--- WHAT TO PRODUCE ---
Keep the pictures out, please, and set down every record exactly.

--- SOURCE MATERIAL ---
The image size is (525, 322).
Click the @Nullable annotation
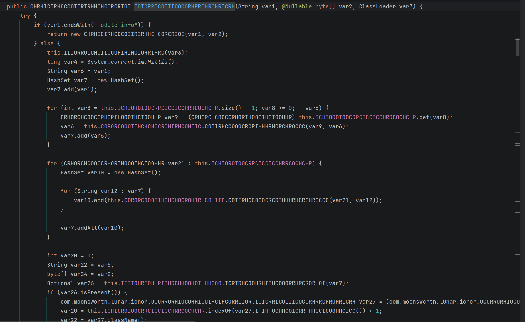pyautogui.click(x=297, y=6)
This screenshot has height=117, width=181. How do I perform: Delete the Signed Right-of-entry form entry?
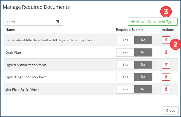click(166, 77)
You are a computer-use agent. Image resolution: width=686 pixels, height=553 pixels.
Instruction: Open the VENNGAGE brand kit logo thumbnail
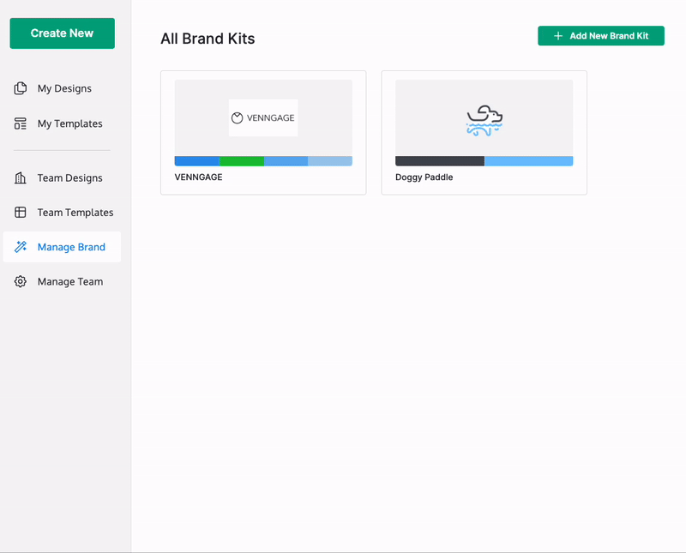263,117
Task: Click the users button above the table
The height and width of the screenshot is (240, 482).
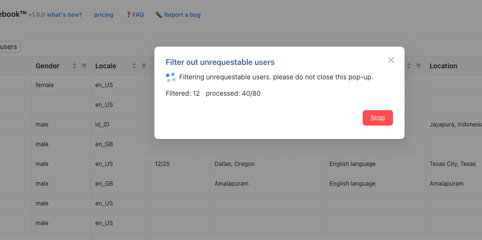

--- RESULT FOR THIS TASK ---
The image size is (525, 322).
Click the @Nullable annotation
pyautogui.click(x=297, y=6)
This screenshot has height=117, width=181. How do I perform: Delete the Signed Right-of-entry form entry?
click(166, 77)
You are a computer-use agent. Image resolution: width=686 pixels, height=553 pixels.
Instruction: Open the VENNGAGE brand kit logo thumbnail
263,117
Task: Click the users button above the table
The height and width of the screenshot is (240, 482).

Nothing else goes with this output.